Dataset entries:
□ □ □
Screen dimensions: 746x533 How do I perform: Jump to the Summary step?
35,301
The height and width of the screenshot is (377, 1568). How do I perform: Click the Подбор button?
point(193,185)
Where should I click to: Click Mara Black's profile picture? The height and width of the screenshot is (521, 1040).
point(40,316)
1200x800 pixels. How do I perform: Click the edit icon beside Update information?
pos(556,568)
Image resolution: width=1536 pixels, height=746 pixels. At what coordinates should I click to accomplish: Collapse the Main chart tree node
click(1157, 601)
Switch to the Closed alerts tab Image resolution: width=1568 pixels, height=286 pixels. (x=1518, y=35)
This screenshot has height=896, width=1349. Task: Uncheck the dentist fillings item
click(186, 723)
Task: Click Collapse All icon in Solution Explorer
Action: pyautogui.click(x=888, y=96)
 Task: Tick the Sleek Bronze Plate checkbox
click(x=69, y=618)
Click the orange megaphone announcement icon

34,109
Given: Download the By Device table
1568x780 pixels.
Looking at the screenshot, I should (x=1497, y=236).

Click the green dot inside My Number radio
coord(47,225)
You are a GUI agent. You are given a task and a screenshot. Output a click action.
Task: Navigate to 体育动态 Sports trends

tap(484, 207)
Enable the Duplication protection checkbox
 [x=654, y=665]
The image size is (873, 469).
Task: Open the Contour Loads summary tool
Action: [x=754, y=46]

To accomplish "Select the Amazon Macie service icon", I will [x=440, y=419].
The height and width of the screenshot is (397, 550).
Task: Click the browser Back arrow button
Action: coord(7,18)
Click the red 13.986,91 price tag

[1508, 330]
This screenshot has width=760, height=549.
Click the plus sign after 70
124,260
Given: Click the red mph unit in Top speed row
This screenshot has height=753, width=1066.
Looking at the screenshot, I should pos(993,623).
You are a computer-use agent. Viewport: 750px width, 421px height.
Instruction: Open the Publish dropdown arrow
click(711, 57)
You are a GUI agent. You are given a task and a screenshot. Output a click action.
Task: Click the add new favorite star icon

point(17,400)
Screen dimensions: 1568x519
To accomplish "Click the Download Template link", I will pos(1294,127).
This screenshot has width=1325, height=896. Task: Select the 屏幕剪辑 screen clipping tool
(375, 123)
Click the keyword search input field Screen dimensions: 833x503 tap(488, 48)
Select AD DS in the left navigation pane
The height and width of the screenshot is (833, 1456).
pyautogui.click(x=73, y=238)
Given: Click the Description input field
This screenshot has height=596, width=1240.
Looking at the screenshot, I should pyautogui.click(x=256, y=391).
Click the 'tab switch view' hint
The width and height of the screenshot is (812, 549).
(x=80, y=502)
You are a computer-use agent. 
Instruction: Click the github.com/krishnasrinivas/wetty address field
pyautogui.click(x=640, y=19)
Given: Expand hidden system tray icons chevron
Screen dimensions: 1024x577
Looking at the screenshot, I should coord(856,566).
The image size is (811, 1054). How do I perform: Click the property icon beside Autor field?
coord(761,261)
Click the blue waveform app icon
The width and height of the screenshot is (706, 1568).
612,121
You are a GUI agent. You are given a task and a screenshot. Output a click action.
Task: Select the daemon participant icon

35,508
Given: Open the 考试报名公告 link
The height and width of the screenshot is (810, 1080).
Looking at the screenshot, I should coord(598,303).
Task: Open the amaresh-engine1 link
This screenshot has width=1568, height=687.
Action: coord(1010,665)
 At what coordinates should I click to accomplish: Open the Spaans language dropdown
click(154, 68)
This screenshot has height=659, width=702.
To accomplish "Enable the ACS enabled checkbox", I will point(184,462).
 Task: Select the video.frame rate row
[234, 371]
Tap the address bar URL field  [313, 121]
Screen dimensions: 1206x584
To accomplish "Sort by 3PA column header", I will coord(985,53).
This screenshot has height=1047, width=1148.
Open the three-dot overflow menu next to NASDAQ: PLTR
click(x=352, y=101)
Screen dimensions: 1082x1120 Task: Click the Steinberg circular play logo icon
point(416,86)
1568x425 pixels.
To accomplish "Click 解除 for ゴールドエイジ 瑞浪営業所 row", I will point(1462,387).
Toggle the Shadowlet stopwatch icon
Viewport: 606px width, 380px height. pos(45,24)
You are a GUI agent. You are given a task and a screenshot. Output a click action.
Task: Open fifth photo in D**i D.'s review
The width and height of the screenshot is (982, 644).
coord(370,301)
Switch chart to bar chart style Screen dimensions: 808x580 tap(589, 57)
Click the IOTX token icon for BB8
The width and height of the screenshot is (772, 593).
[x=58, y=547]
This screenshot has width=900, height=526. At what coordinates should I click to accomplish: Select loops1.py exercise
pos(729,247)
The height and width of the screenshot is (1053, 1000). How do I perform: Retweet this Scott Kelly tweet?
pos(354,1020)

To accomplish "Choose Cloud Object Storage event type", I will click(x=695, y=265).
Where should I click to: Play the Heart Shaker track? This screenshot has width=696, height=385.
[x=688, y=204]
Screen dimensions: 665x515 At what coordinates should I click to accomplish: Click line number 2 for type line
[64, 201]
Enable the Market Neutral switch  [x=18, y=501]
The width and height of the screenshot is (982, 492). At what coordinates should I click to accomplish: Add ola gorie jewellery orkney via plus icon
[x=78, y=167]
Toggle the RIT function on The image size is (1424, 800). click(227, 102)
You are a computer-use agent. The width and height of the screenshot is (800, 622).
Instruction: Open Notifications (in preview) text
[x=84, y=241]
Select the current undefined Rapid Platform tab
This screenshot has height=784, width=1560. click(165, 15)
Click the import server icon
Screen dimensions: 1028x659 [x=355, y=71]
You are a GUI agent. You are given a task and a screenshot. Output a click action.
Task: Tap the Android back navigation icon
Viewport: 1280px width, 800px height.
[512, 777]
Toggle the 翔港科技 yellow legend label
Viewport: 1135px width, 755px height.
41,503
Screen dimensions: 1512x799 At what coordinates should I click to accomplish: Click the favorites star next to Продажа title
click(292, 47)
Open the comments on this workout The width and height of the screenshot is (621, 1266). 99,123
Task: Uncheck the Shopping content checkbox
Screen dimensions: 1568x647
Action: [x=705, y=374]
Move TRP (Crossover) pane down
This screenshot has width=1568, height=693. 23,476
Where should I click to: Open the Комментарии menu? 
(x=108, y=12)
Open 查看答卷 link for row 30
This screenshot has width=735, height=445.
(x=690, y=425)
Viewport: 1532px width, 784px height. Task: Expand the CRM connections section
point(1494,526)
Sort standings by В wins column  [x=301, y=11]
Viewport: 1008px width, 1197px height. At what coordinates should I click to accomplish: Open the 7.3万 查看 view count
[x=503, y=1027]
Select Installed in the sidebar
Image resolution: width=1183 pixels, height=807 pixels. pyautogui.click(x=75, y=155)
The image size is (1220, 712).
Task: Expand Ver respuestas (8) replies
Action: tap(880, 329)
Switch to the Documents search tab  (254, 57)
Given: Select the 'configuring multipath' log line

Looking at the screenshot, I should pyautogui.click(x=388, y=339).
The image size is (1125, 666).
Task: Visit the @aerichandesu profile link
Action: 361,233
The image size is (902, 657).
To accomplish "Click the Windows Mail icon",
□ □ □
Your task. The lines to show are those in the data above that include "Download".

Solution for this task.
Given: Download the By Device table
To accomplish "Click the Download Template link", I will pos(1294,127).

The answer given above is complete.